*** Opening of STORED DATA ***

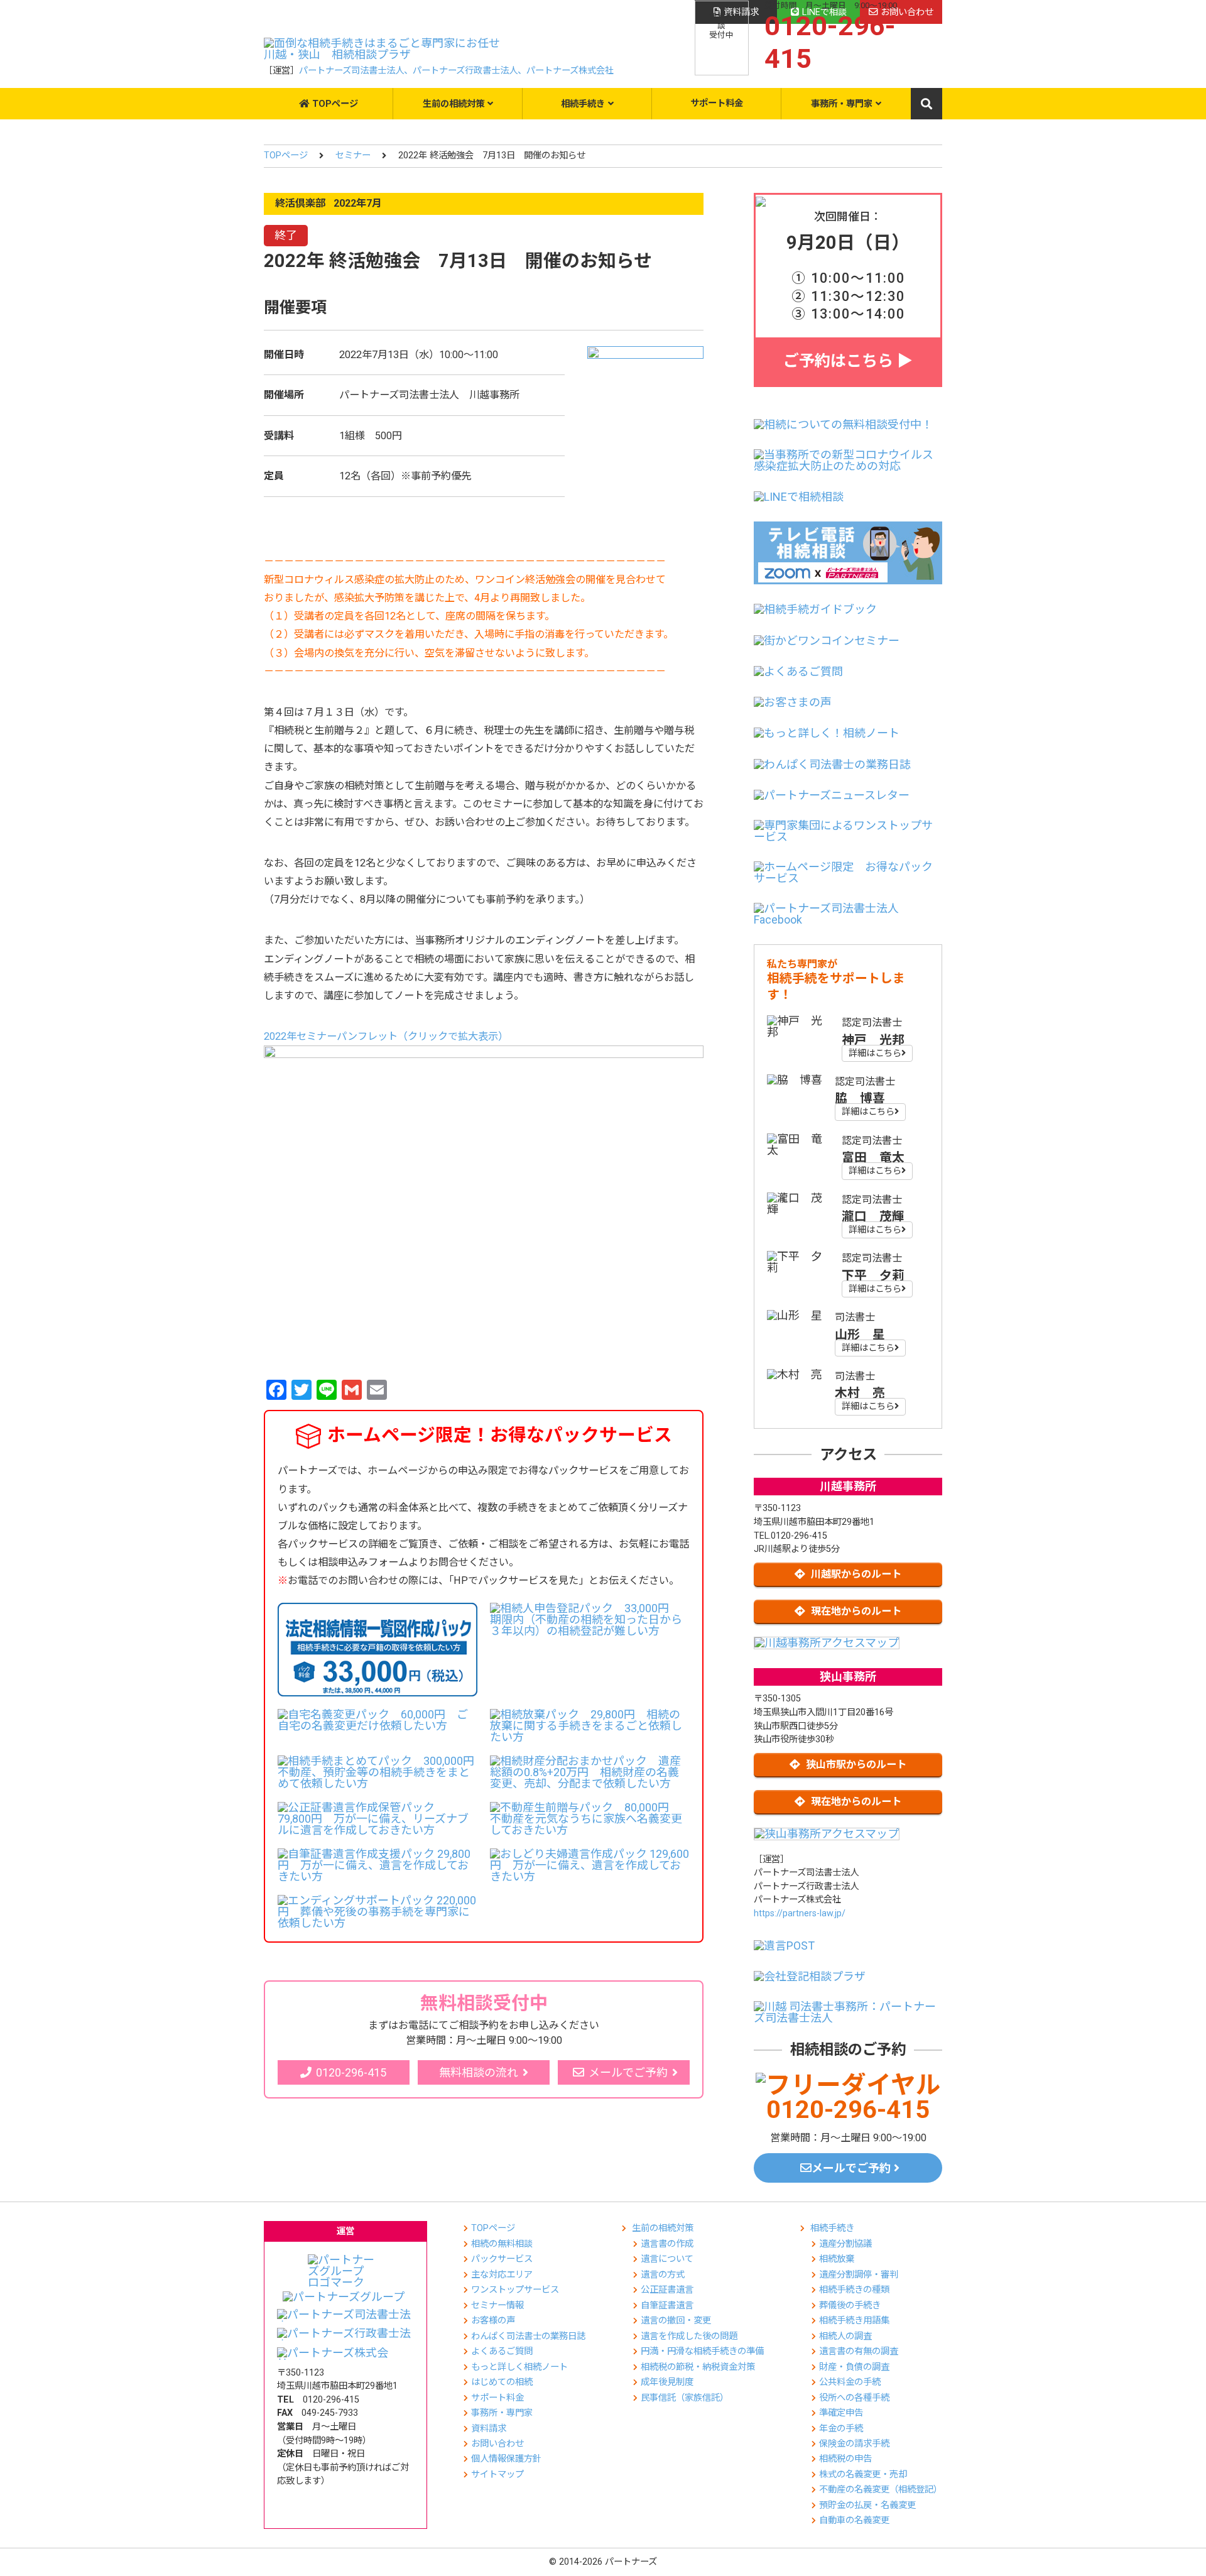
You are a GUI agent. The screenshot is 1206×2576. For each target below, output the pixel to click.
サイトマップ (497, 2474)
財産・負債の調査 (854, 2367)
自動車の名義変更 (854, 2520)
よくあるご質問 (502, 2351)
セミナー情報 (497, 2305)
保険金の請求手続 (854, 2443)
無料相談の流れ (478, 2072)
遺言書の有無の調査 (858, 2351)
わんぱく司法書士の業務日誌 (528, 2336)
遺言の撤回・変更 (676, 2320)
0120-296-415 (351, 2072)
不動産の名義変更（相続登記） (880, 2489)
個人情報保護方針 (506, 2458)
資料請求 (488, 2428)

*** Close of STORED DATA ***

• REQUIRED WORK: What needs duplicating is the run of lines from the one containing "保険金の請求手続 (854, 2443)" through the last line of the entries above, exact and complete.

• WRITTEN ANSWER:
保険金の請求手続 (854, 2443)
無料相談の流れ (478, 2072)
遺言書の有無の調査 (858, 2351)
わんぱく司法書士の業務日誌 (528, 2336)
遺言の撤回・変更 (676, 2320)
0120-296-415 (351, 2072)
不動産の名義変更（相続登記） (880, 2489)
個人情報保護方針 (506, 2458)
資料請求 (488, 2428)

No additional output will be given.